Materials and methods

Subjects and procedure

Population of the study were all the parents of the students studying and the teachers employed in all the primary and high schools located in İzmir. Four primary schools and four high schools in İzmir metropolitan area were chosen by simple random sampling method. In scale development studies recommended number of participants per-item is 5–10 [28]. A study sample of 624 participants in total (371 parents and 253 teachers) was found to be adequate. Teachers who had a minimum of one year employment experience and parents who volunteered to participate in the study were included. For the data collection, the teacher information forms were distributed to teachers in the school and parent information forms were taken to the parents by their children. Written consents were taken from local Ethics Committee and İzmir Provincial Directorate for National Education. The participants were informed of the research procedures and notified that the answers to the questionnaire should be anonymous. The institutions were informed on the results obtained.

Scale development

The scale was developed in four multistep phases listed in Table 1 [3], [12], [17], [20], [22].
Table 1

Scale development procedures.

Development PhaseScale development steps
PlanningDetermining the measure purpose
Presenting the literature review
Conducting interviews with teachers, parents and SNs
Observing SNs' activities
Selecting Likert scale as item format
ConstructionCreating item pool
Making expert review of all items for content validation
Reducing item pool, interview with expert panel
Piloting test of the preliminary scale items (initial draft)
Administering the scale to sample
Validity-Reliability EvaluationObtaining experts views for the content validity
Estimating content validity index
Undertaking factor analysis and principal component analysis for construct validity
Estimating Cronbach alpha, split-half, Pearson correlation, item total item correlation and conducting test-retest method for stability the reliability
Scale development procedures.

Phase 1: planning

To begin development of the scale, a review of the literature was conducted and the items of scale were developed in accordance with the variety of international roles that SNs take such as; caregiver, educator, consultant, advocate, case finder, and researcher, which were discussed in the literature review and role requirements on SN in the guidelines or regulations of SNs in Turkey [15]. Interviews with teachers, parents and SNs were conducted and SNs' activities were also observed. The researchers benefitted from their own experiences as public health nurses and faculty staff practicing in the school health settings. Eventually the scale items for this study was generated. The initial scale comprised 57 items. For the response of the items likert-type format based on 5-point from 5-strongly agree to 1-strongly disagree was used. The higher scale score of the respondent indicates the higher expectation of SN roles.

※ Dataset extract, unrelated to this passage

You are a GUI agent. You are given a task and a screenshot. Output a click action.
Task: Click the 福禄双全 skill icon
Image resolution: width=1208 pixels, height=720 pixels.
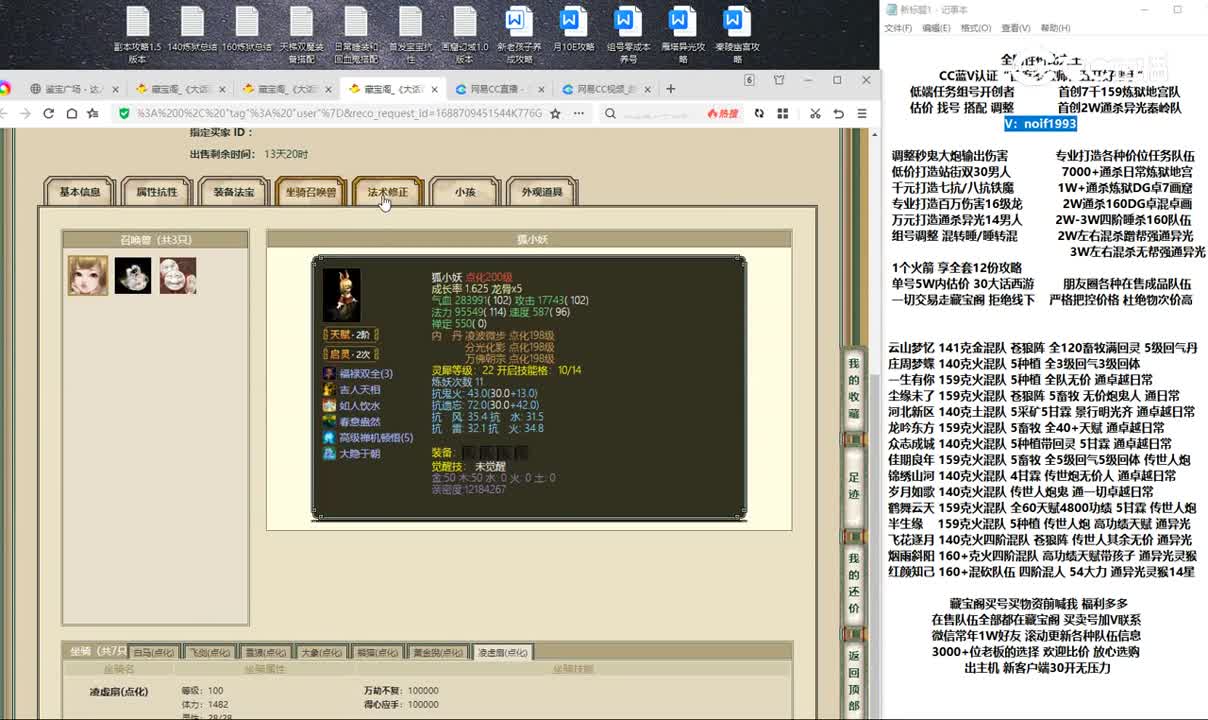tap(330, 373)
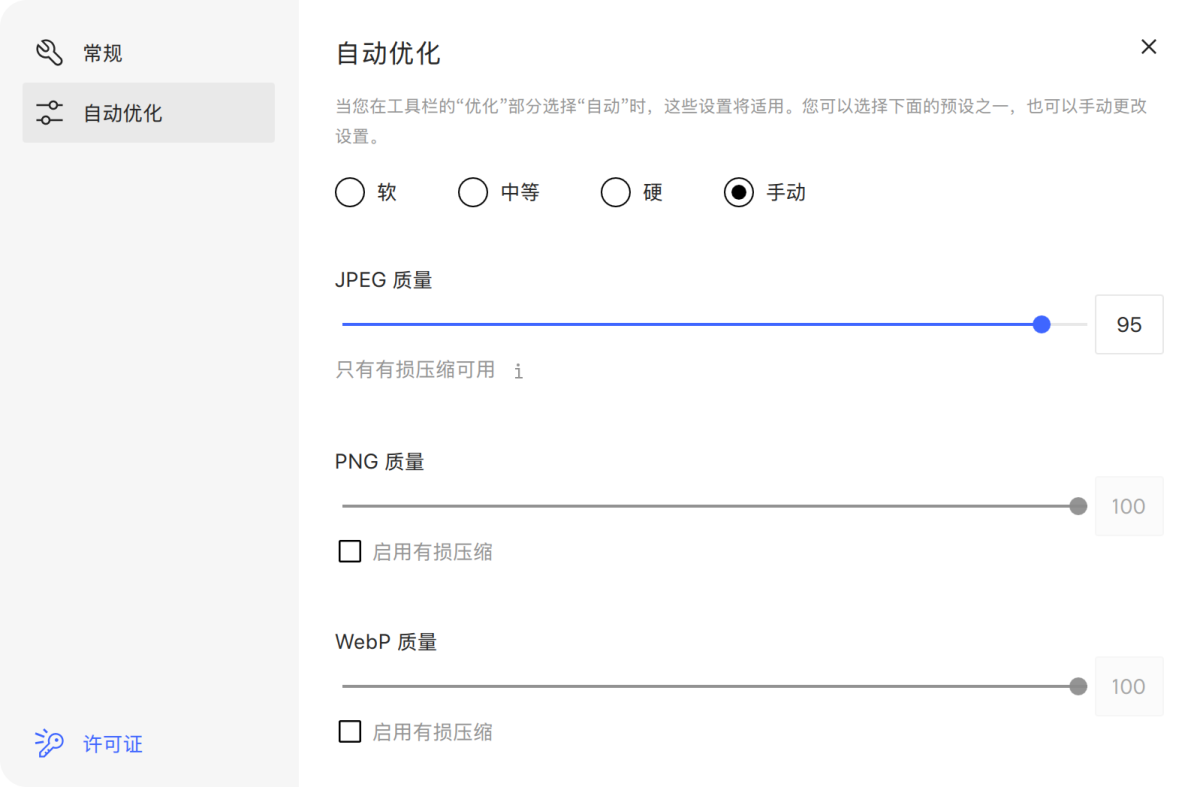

Phase 2: Scale construction

Expert review for content validity

Eleven nursing faculty staff who have MSc and PhD degree in child health nursing and in public health nursing and also have field experiences in SHS, were invited to be experts. The researchers explained the purpose and objectives of the study to them individually and requested to review all items and give comments on item clarity and appropriateness as well as how well the item reflected the construct of expectations for school nurse roles. Davis's technique was used to evaluate the CVI. The experts were asked to rate each scale item on a four-point Likert scale ranging from not relevant (1), to very relevant (4). But experts judged four items to be confusing as a result of wording or an unclear relationship with school nurse’ roles so they pointed out that they needed to be modified. After several discussions within the research group and with experts the preliminary scale with 57 items was drafted. Each item is scored on a 1-to-5 scale degree to which each statement was not at all (1), little, somewhat, important to very important (5).

Instrument testing

For the initial pilot-testing a sample of 10 teachers and 10 parents examined the preliminary scale and the wording was reviewed before launching the major scale. The major scale was completed by 371 parents and 253 teachers. The scale was completed in the allocated time about 20–30 min.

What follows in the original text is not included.